Die Dialoge im Vorfeld eines Auftrags breche ich gleich ab, weil die Figuren ohnehin nur heiße Luft absondern. Es geht um geheimnisvolle Relikte, böse Monster und große Helden, doch mittlerweile weiß ich, dass hinter dem ganzen Blabla nichts steckt. Sobald ich mit meinem Javelin loslege, erwartet mich der übliche Trott. Von epischen Momenten wird in Anthem leider nur gesprochen, spielen kann ich sie nicht.

Dabei wäre so viel mehr möglich, denn allein die Größe und Gestaltung der Spielwelt Bastion bietet massig Raum für Abwechslung. Auf dem Weg zum nächsten Gefecht sehe ich ständig Schauplätze, an denen etwas passieren könnte, doch die bleiben eine hübsche Kulisse. Genauso sind Gebiete unter Wasser lediglich schmückendes Beiwerk: Ich kann abtauchen, doch mehr als ein paar sammelbare Ressourcen erwarten mich dabei nicht. Statt Kämpfe an interessanten Orten auszutragen, rase ich zumeist nur an Letzteren vorbei.

Nachdem ich endlich Stufe 30 erreicht habe, werden drei neue Schwierigkeitsgrade freigeschaltet: Großmeister 1 bis 3. Jeder davon geht mit einer Empfehlung für meine Javelin-Stufe einher. Vorerst ist nur Großmeister 1 realistisch und bereits hier geht es ordentlich zur Sache: Die Feinde sind zäher und verursachen mehr Schaden, dafür purzeln allerdings bald schon die nächsten beiden Meisterwerkgegenstände heraus. Weitere zu erhalten und damit den Anzug fortlaufend stärker zu machen, ist aktuell der Inhalt des Endgames. Also wird bis auf Weiteres wiederholt, bis der Anzug glüht.

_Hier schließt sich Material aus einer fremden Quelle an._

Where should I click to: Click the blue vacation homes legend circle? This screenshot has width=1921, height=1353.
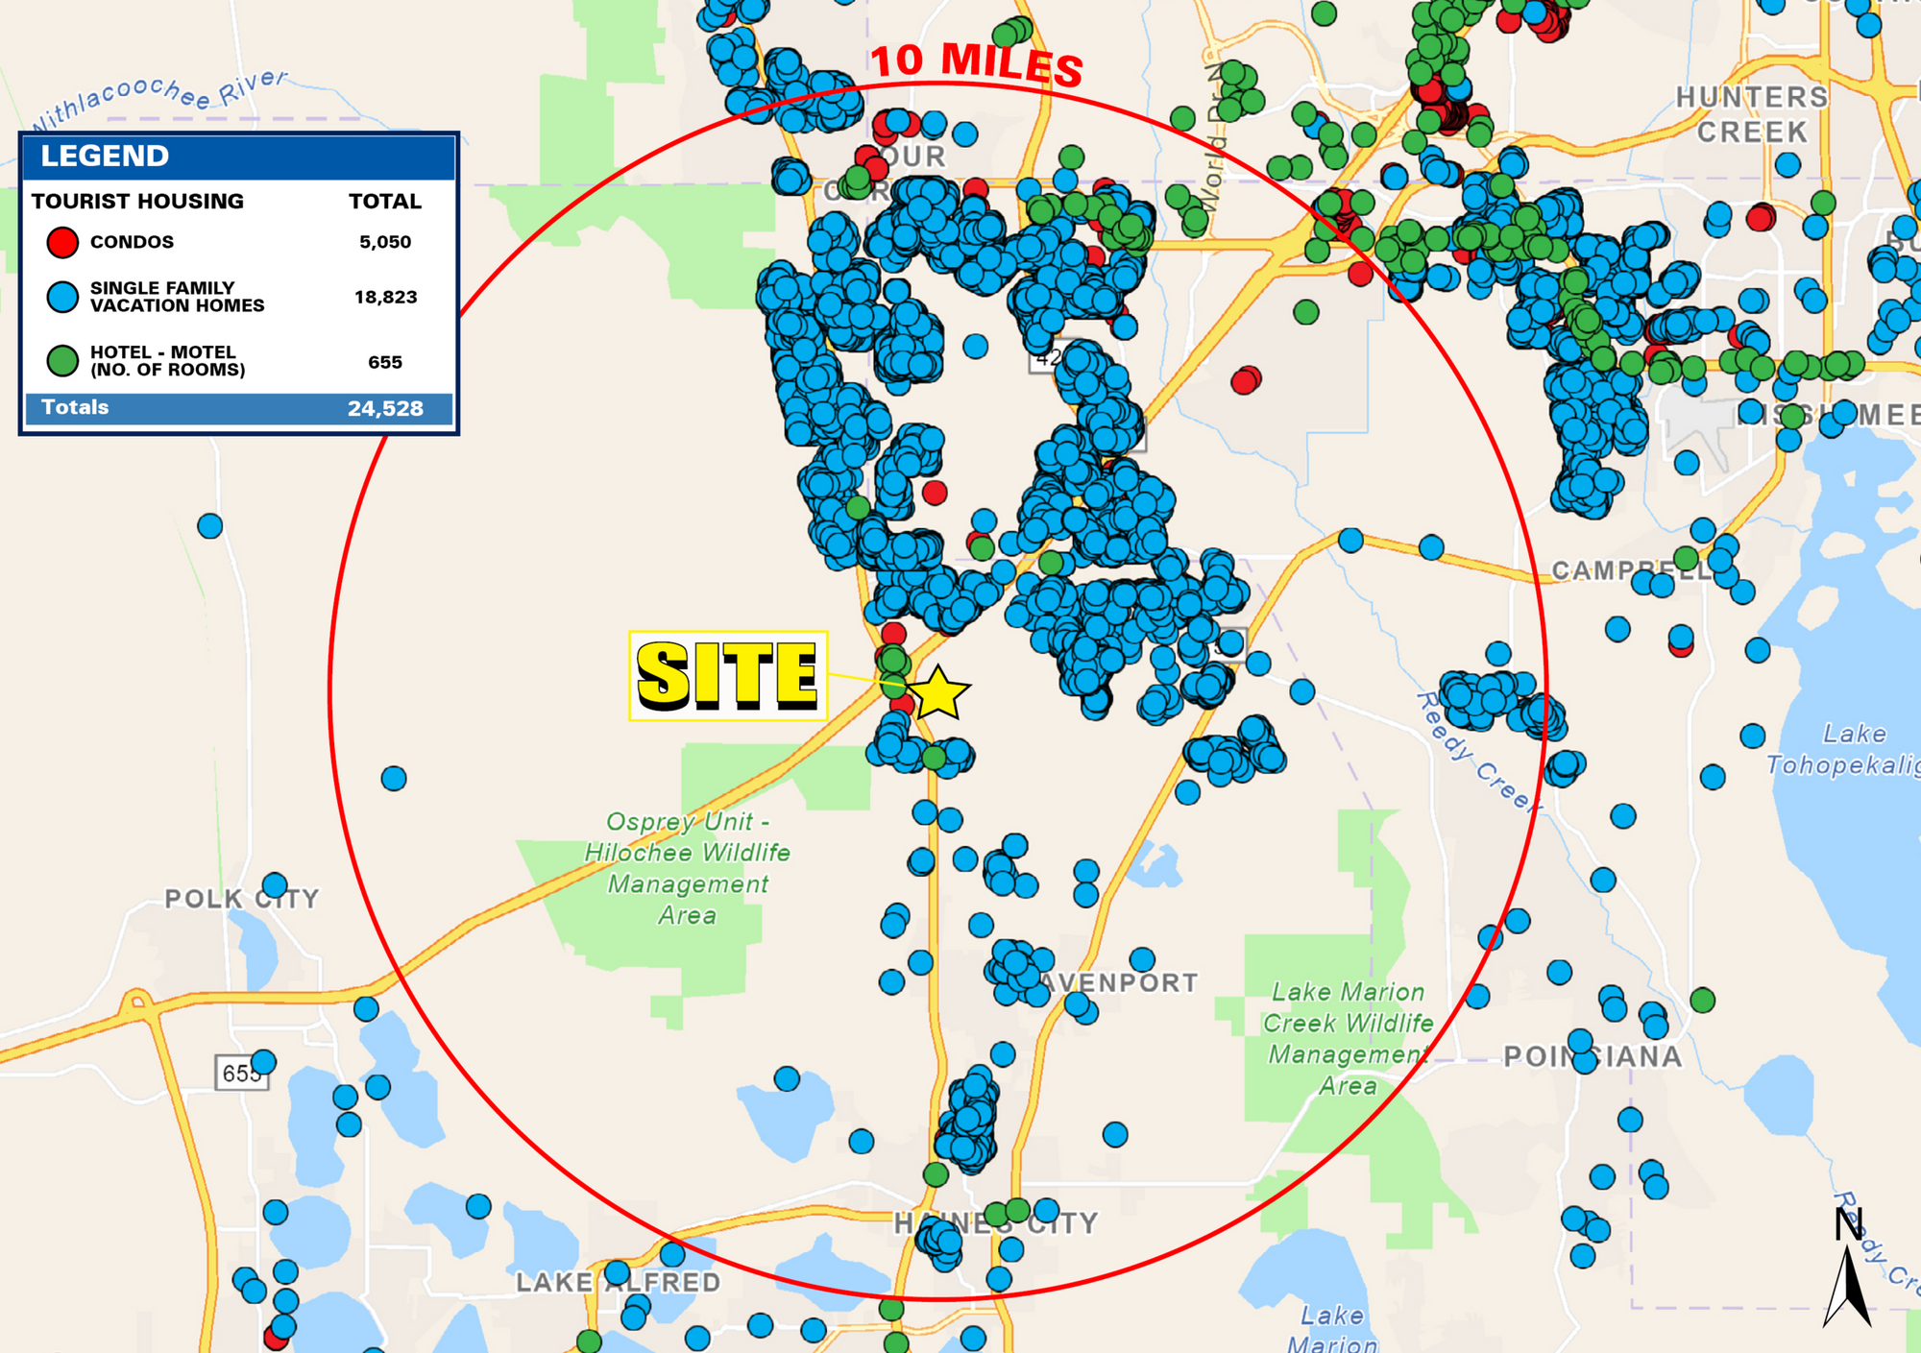62,297
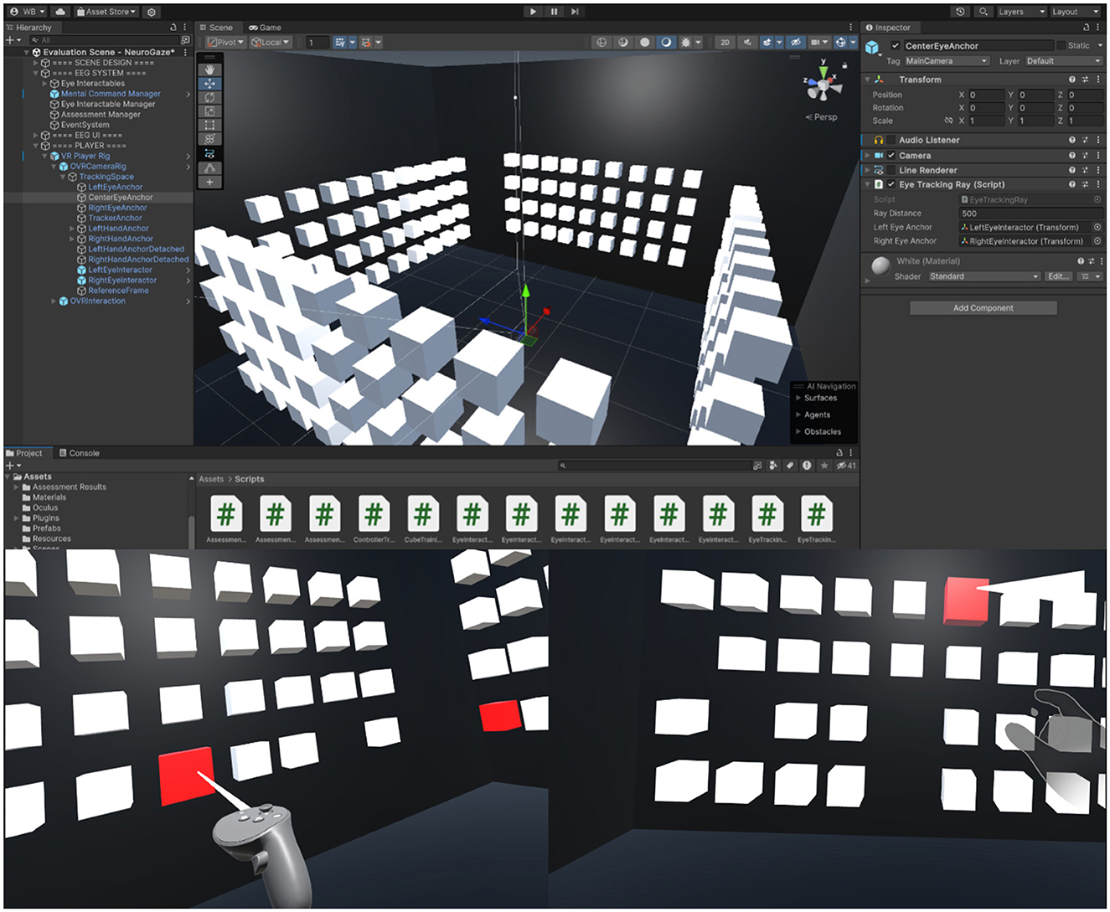
Task: Select the Rotate tool in scene toolbar
Action: 209,97
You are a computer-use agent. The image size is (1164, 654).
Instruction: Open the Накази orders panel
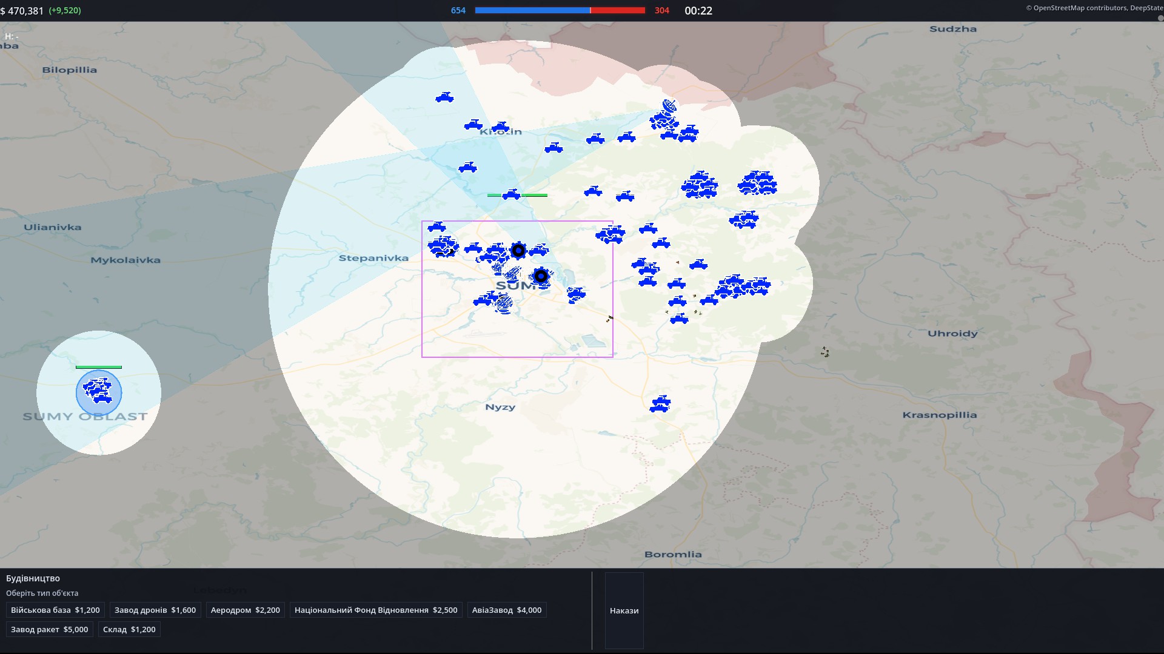[x=624, y=610]
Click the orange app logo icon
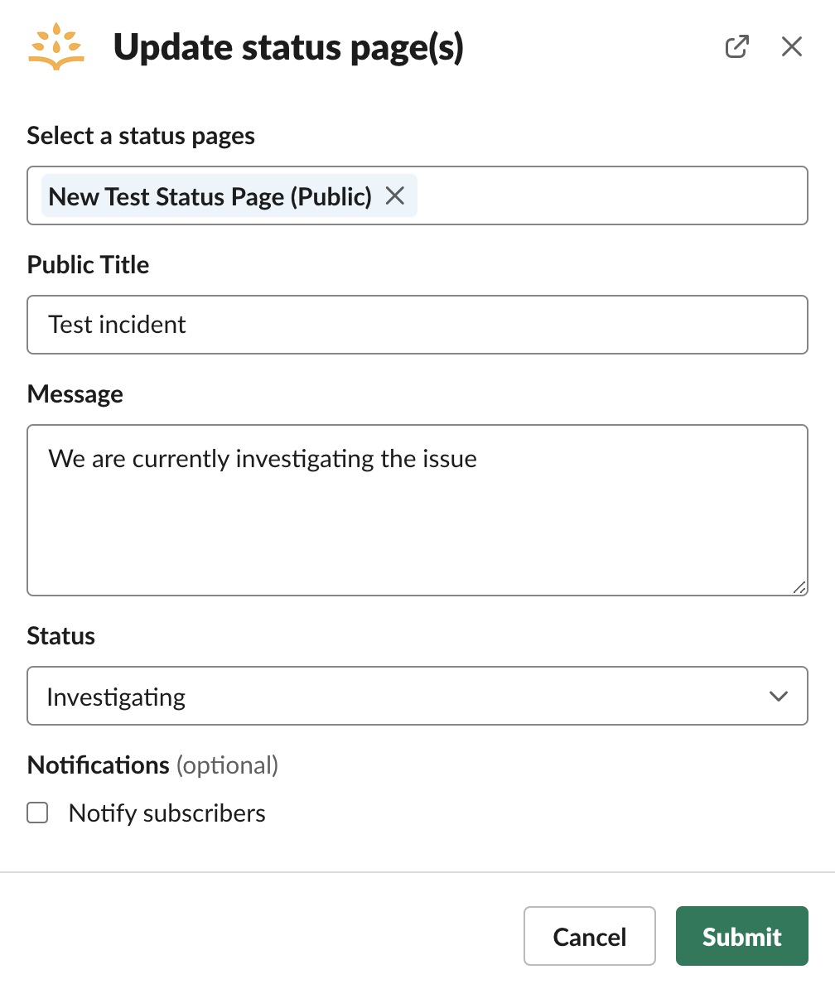 [x=56, y=46]
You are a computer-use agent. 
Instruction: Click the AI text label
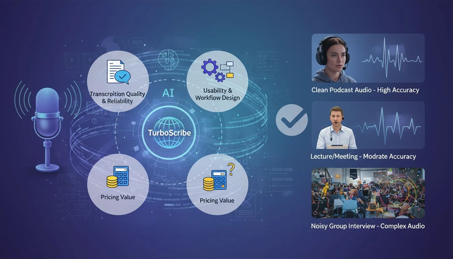pos(168,93)
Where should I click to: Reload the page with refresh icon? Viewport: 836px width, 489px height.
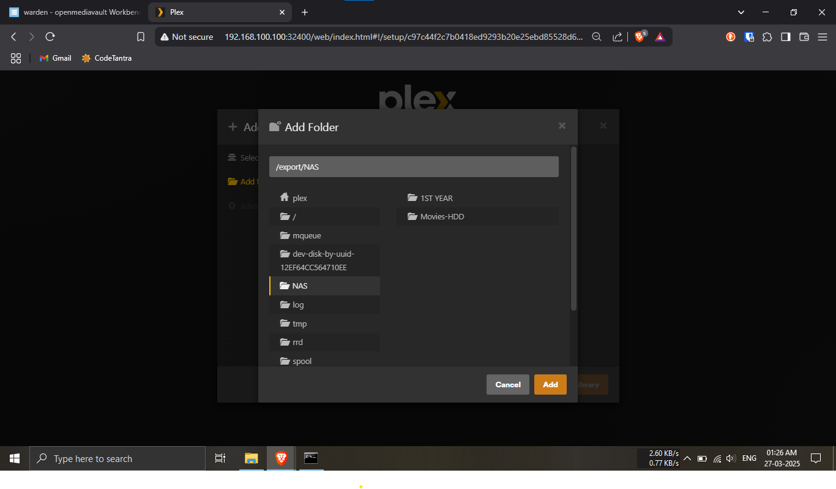click(50, 37)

Abseits der regelmäßig respawnenden Nebenaufgaben und der drei Festungen ist bei mir nur noch die Herausforderung der Tapferkeit offen – und das seit dem Ende der Story. Dabei wird es aber auch bleiben: Ich habe weder Lust, 25 Festungen zu absolvieren, noch 100 Ereignisse in der offenen Welt mitzumachen. In ein paar Wochen schaue ich erneut rein, um zu sehen, was sich getan hat. Bioware hat noch Pläne für die kommenden Wochen, darunter neue Aufgaben und Belohnungen, ein erweitertes Fortschrittssystem sowie besondere öffentliche Events. Doch vorerst lege ich eine Pause ein, denn derzeit hat mir Anthem nichts mehr zu bieten.